The Irish Mail on Sunday

POKER FACE

Jim Gavin may think he holds all the aces, but his manufactur­ed disconnect has a knock-on effect

- Micheal Clifford

WHAT hurts most is that Jim Gavin does not care enough anymore to even play with us.

Last week, in the aftermath of his team’s Allianz League win over Donegal, journalist­s at the postmatch briefing enquired as to the absence of Bernard Brogan, who had been listed to start but had been vaporised from the match panel to the point that his number was taken by Paddy Small.

‘He has a niggle,’ replied Gavin. It was a response that within 24 hours would be exposed for not only being shy of the truth, but barely masked his indifferen­ce/ contempt/disregard for the press.

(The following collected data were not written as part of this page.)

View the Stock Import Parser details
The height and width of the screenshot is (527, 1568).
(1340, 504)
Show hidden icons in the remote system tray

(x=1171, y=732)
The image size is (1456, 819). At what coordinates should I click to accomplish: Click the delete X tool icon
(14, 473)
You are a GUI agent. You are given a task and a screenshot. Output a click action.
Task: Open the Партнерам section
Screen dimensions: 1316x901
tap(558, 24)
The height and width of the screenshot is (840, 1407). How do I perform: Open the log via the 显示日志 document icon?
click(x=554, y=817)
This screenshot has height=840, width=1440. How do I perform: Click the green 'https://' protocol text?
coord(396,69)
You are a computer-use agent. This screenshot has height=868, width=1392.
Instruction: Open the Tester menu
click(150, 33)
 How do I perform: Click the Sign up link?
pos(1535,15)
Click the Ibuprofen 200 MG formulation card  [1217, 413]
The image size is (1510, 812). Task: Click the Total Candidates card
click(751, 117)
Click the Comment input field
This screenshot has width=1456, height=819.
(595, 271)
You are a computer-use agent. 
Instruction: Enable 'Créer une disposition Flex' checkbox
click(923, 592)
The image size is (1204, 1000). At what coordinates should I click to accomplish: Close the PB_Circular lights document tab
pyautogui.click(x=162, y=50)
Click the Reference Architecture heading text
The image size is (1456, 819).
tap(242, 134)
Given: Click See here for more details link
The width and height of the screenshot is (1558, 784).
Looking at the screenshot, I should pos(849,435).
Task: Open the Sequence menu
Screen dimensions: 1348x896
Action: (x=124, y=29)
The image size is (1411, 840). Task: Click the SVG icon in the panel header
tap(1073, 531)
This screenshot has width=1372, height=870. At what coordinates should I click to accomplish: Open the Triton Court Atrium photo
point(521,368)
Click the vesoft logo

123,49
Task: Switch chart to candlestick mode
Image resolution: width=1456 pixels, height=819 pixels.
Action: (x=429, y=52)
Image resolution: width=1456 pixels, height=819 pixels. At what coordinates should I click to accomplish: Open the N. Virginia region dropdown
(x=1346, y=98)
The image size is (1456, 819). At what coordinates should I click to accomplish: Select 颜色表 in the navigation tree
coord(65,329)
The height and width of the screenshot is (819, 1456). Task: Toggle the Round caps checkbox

In truth, his lack of warmth towards the fourth estate has always been evident, but in the early days he cared enough to put time and effort into expressing those feelings.

A potential season-ending — and given his age, possibly career-ending — injury to a player of Brogan’s status would have seen him bring his A Game to the post match press conference in the early days, back when he still got his kicks out of sending the press shuffling away in a state of dazed bewilderme­nt.

When he was on the top of his media game he would most likely have coughed up the following: ‘the soft tissue trauma medical personnel have activated protocols which will allow for a preliminar­y examinatio­n to proceed on the suspected affected area, which will in turn facilitate a preliminar­y report to be published that will provide the road-map as to what possible, if any, treatment options may be required to ensure that optimum recovery can be achieved.’

And you just knew that beneath that wide-eyed poker faced visage, there was a little man dancing manically inside while screaming at the heavens, “now go and make an opening paragraph out of that.”

We knew we were beaten, but we are a needy profession and that a man of Jim’s status could invest such time and effort to reduce the English language into a pulp of noise just for us suggested there was a little part of him that cared.

Not any more, alas. The man who we suspected once swallowed the entire works of Humphrey Appleby in preparatio­n — after all fail to prepare, prepare to fail — for his jousts with the GAA media has thrown his verbose hat at it.

A cruciate ligament tear has become a niggle which is the equiv alent of confusing a quadruple bypass for heartburn. He has just gone and punctured the ball.

To what end this serves is a mystery. The truth eventually gets out and what edge is gained by keeping it in-house is hard to figure.

But that is how Dublin roll these days.

Last year, Michael Darragh Macauley suffered a partial tear to his cruciate ligament, yet the injury was denied by Dublin management as late as last May when the former player of the year had all but rehabbed from it.

The news this week that Gavin is not co-operating with RTÉ has created a stir out of all proportion to news value.

With furrowed brows we have all wondered what is really behind the decision.

Is it really down to RTÉ’s inability to deliver on a request for match footage or is it the legacy of last year and what Gavin felt was the hatchet job carried out on Diarmuid Connolly by the Sunday Game?

But, surely, the question that really matters is who cares?

It is easy to sell Gavin’s disengagem­ent with the media as a success because of all he has achieved but where is the correlatio­n?

He is the best manager, with the best players who want for nothing and who will play in excess of 75 per cent of all their games at home every season — including all their important ones.

When it comes down to key performanc­e facilitato­rs, those are the factors that really matter, not some abstract notion that they are cashing in on how tightly they control and modify the release of informatio­n from within their camp.

In fact, that policy may not be working as well as they imagine.

After all, in Gavin’s reign twice his players have been involved in biting incidents which came to light post match, while another was left hospitalis­ed after a brawl in a behind doors challenge match with Armagh which they desperatel­y sought to keep under wraps.

Their lack of co-operation into two GAA investigat­ions — the 2014 bite on Donegal’s Paddy McBrearty and the 2015 Dublin/Armagh brawl saw them openly criticised by Croke Park, most notably in Páraic Duffy’s annual report, for a lack of moral fortitude.

And it hardly reflects well on their public relations strategy that despite having one of the truly great teams in the GAA’s history, they have struggled to bask in the affection of the general public.

Their third All-Ireland in a row win last year, as much as it was lauded, was also criticised for the manner in which it was achieved in closing out their win over Mayo.

That may have something to do with the manufactur­ed disconnect between Gaelic football’s best team and the wider public.

All of that may not bother Gavin, but every one of those little victories in the press room get hollower by the year.

And soon — and we may already have hit it — we will reach a point that no matter what he says or what he doesn’t, no one will be bothered to tune in.